How virtual reality modifies (accelerating it) the sense of time- Corriere.it

by time news

You know the sentence: lose track of time, maybe you also said it when you were so intent on doing something that you didn’t realize the minutes or hours went by. It is said to be the typical feeling of gamblers who underestimate the time spent at roulette or grappling with other challenges. Now a group of researchers, from the California University of Santa Cruz, has shown that it is more than a feeling: a true and measurable fact. And in their experiment has to do with virtual reality.

The experiment

The researchers, led by Professor Nicolas Davidenko, played eleven students from their own University in a competition (it was a question of being able to find the way out of a labyrinth) presented in two different versions: in the form of a normal video game or realized through virtual reality. All participants in the experiment tried both versions of the challenge and randomly chose who should start with the first and who with the second version of the game. All groups of players were asked to stop when they believed five minutes had passed. Well those who started with the game in virtual reality “underestimated” the time it took by over a minute, compared to those who started playing with a normal monitor .


The questions

What can this entail and why does it happen? According to the researchers, those who started playing in virtual reality had judged the time spent in front of the conventional monitor with the accelerated “criteria” of the first. And what would have happened if the second game was also in virtual mode? What if the observation times were longer? What kind of acceleration in the sense of time would we witness?
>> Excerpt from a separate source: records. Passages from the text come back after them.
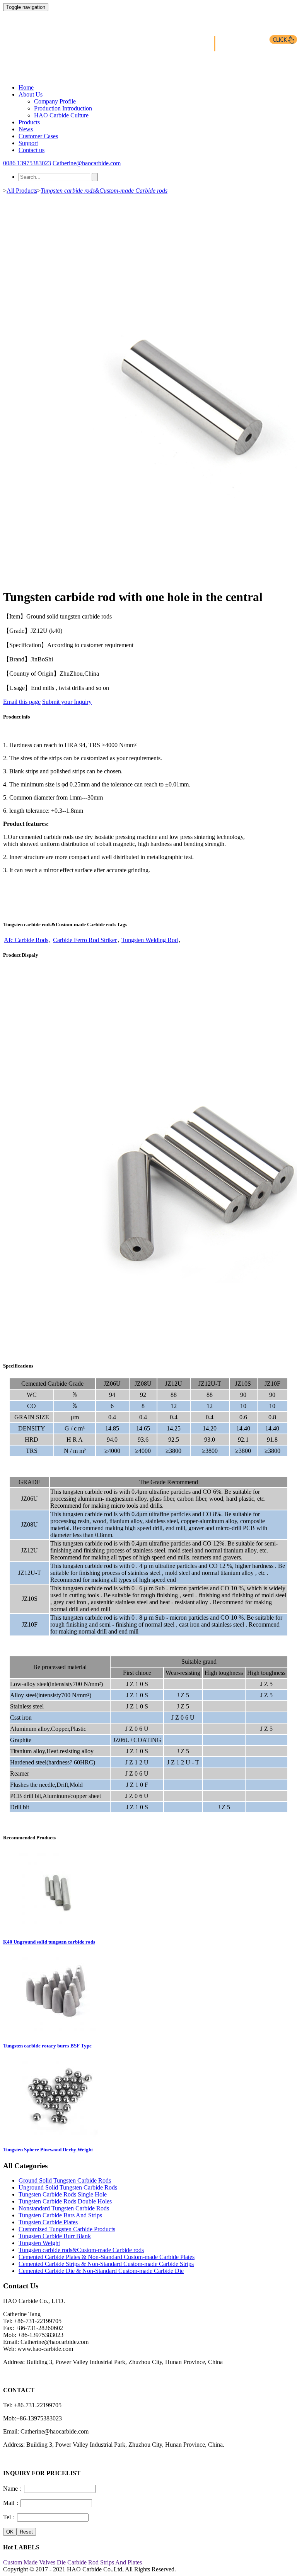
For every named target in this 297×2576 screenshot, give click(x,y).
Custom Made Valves (29, 2562)
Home (26, 87)
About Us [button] (31, 94)
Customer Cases (38, 136)
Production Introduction (63, 108)
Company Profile (55, 101)
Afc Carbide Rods (26, 940)
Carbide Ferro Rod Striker (85, 940)
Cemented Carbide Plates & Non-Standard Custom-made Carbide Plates (107, 2257)
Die (61, 2562)
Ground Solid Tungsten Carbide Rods (65, 2180)
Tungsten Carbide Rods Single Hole (63, 2194)
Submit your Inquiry (67, 701)
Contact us (31, 150)
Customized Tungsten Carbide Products (67, 2229)
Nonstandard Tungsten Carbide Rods (64, 2208)
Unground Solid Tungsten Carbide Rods (68, 2187)
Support (28, 143)
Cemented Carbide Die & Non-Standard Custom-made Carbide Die (101, 2271)
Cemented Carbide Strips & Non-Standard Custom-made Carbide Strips (106, 2264)
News (26, 129)
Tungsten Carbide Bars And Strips (60, 2215)
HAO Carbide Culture (61, 115)
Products (29, 122)
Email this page (22, 701)
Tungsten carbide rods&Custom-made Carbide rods (104, 190)
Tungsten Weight (39, 2243)
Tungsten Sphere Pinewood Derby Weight (48, 2149)
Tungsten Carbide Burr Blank (55, 2236)
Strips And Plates (121, 2562)
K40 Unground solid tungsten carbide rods (49, 1942)
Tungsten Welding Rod (149, 940)
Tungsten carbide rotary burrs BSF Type (47, 2046)
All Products (22, 190)
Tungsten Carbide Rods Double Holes (65, 2201)
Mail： (11, 2503)
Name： (13, 2488)
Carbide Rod (83, 2562)
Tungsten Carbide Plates (48, 2222)
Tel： (10, 2517)
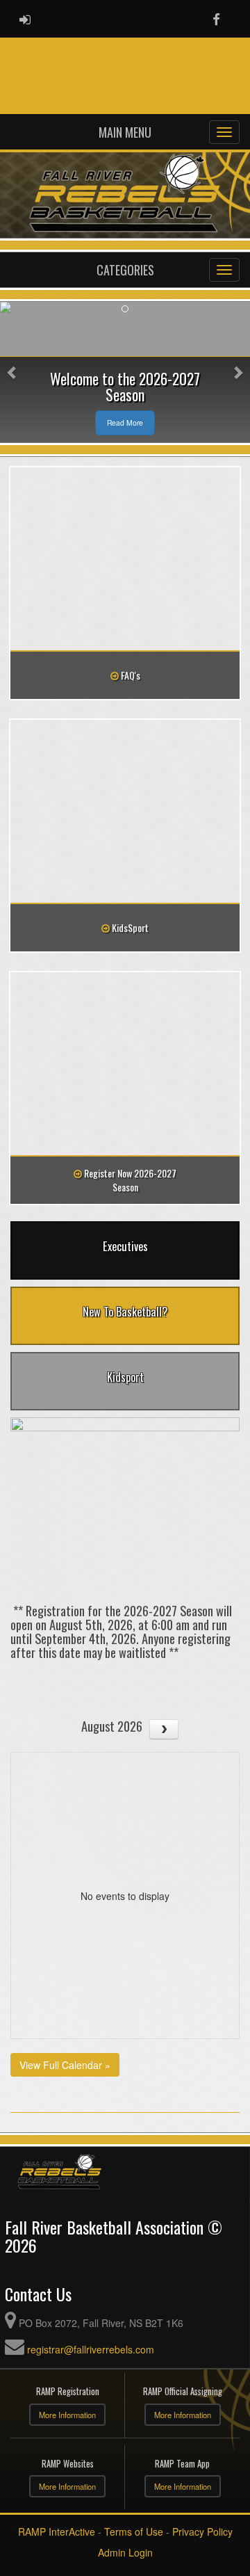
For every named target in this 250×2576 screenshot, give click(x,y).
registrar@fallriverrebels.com (90, 2349)
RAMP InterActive (56, 2531)
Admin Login (125, 2552)
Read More (125, 422)
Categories (125, 270)
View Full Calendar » (64, 2065)
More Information (67, 2414)
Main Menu (125, 132)
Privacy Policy (202, 2531)
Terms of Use (133, 2531)
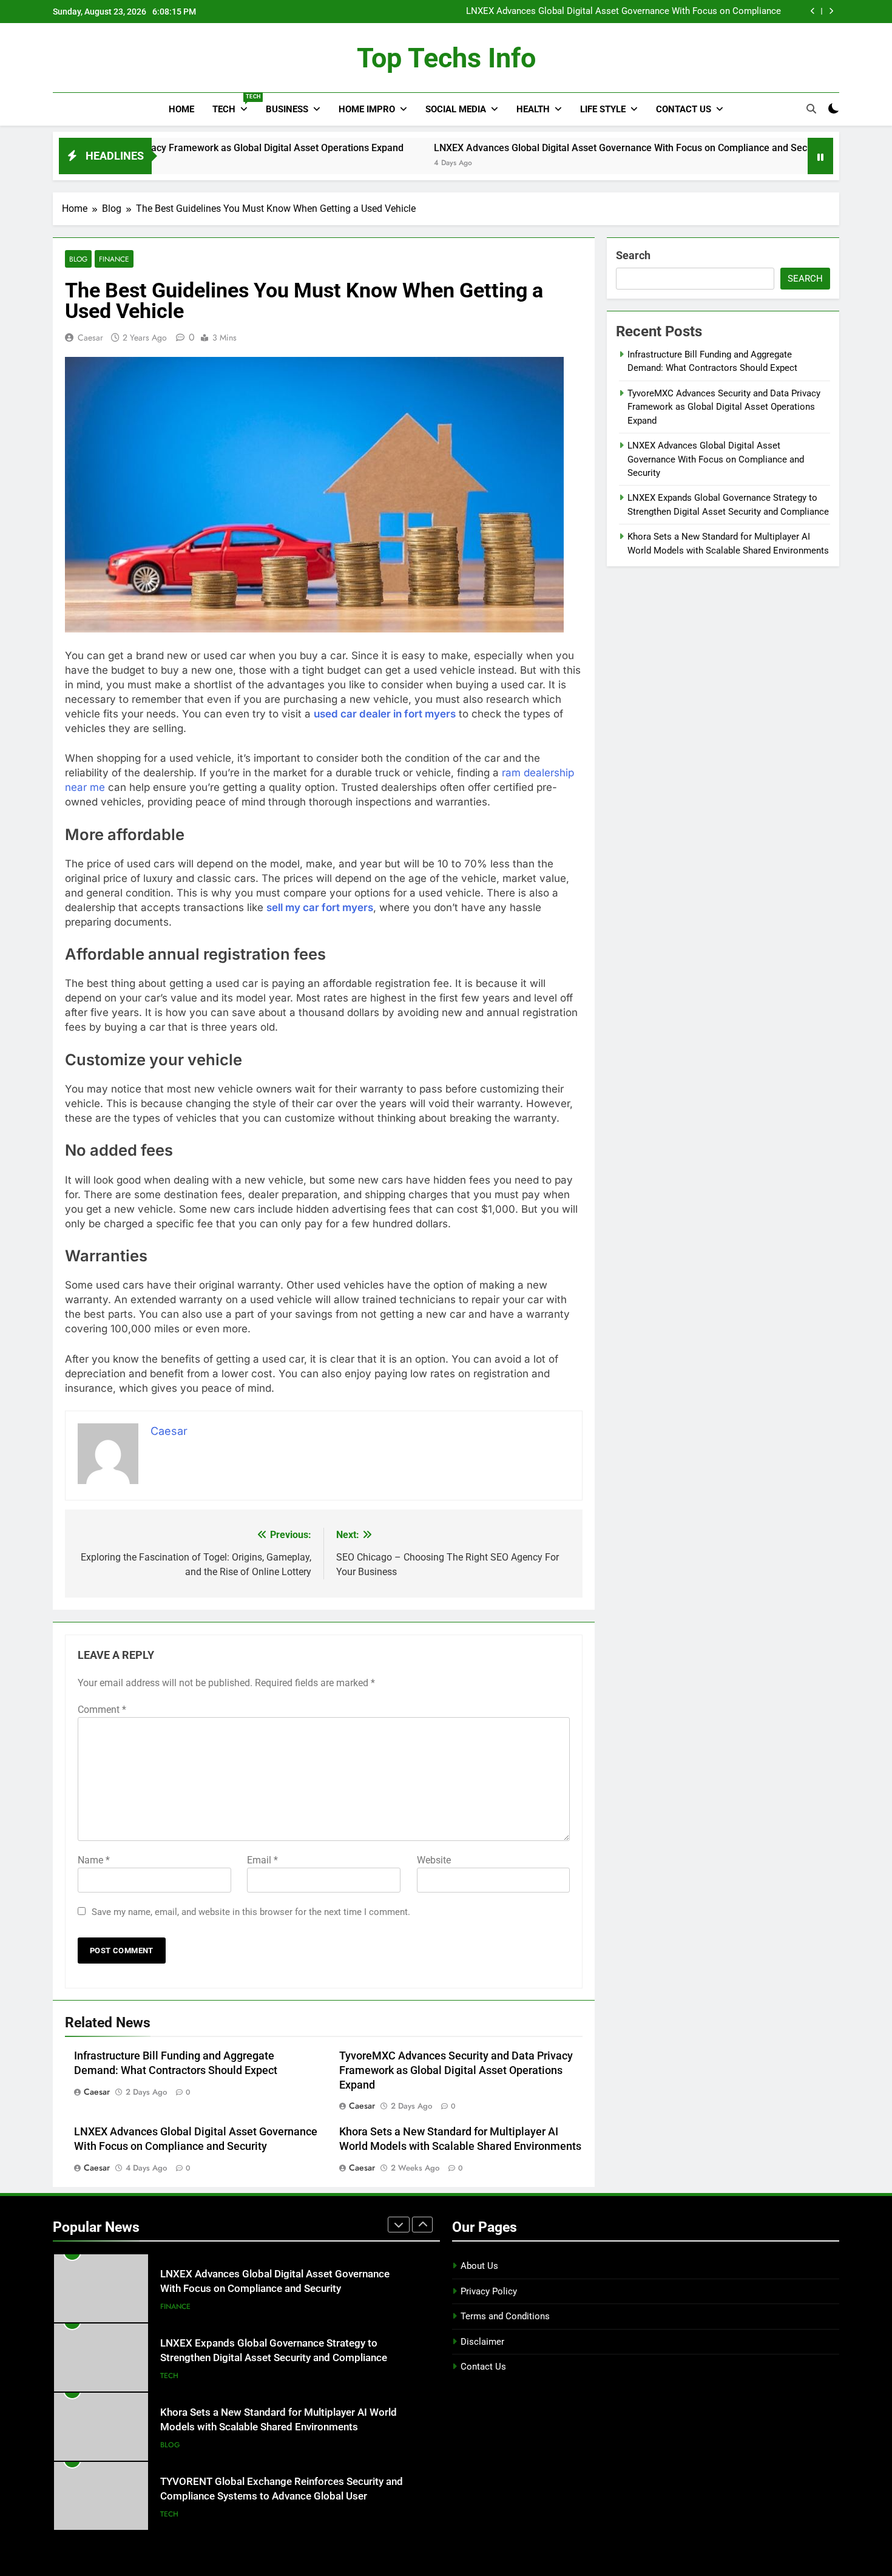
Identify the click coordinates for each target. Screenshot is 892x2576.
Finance (114, 259)
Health (533, 109)
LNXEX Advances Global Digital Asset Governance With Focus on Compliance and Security (623, 11)
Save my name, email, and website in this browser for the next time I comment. (251, 1912)
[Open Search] (811, 109)
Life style (603, 109)
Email (262, 1860)
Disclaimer (482, 2341)
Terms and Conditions (505, 2316)
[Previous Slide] (813, 11)
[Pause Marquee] (820, 156)
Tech (234, 104)
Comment (102, 1709)
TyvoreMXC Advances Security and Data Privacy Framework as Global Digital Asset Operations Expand (456, 2070)
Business (287, 109)
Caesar (90, 337)
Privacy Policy (489, 2291)
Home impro (367, 109)
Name (94, 1860)
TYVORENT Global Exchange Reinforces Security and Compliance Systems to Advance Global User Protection (281, 2497)
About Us (479, 2265)
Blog (78, 259)
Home (181, 109)
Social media (455, 109)
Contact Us (683, 109)
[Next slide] (831, 11)
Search (633, 255)
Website (434, 1860)
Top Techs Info (446, 58)
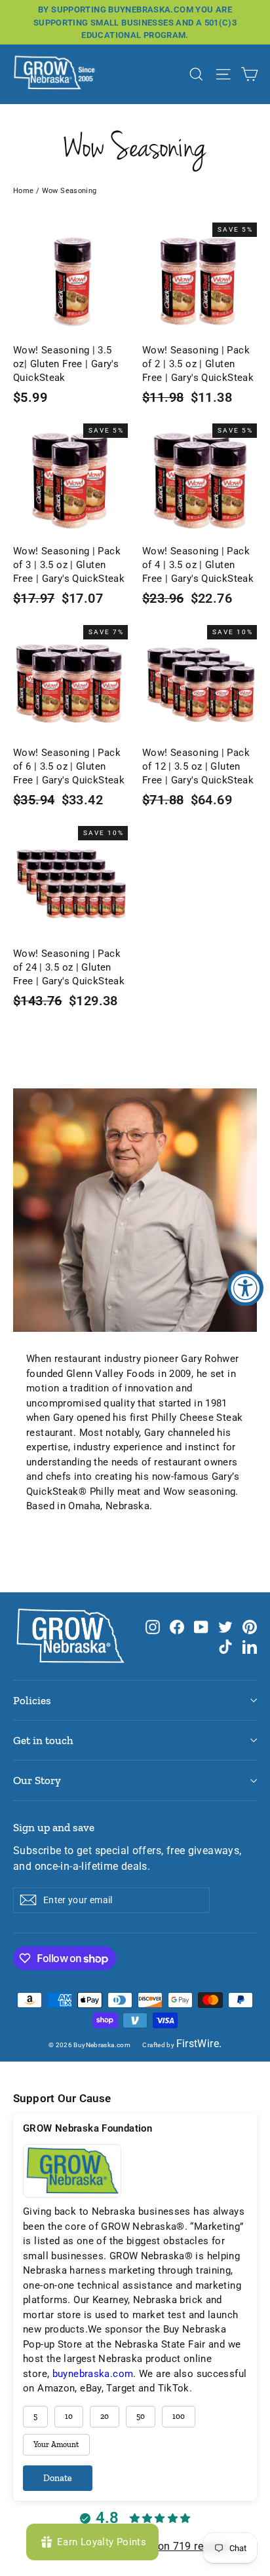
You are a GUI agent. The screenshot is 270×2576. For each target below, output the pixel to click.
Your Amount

Explanations and assumptions

Most likely, the study authors explained, the observed phenomenon depends on the fact (or even the fact) that in virtual reality one tends to lose contact with one’s body of which you have, at most, only a schematic perception and with the “natural” clock represented by the heartbeat. This opens up disturbing prospects, but, researchers always say, if you want to use virtual reality for games you can minimize the risks, for example by making a clock appear at regular intervals during the game. But there is also the other side of the coin: there are actually moments in life when we would like time to pass faster than it actually does, for example when undergoing unpleasant medical treatments or more trivially during a long flight. And in this case, far from creepy, the time compression effect of being immersed in a virtual reality could prove to be very useful.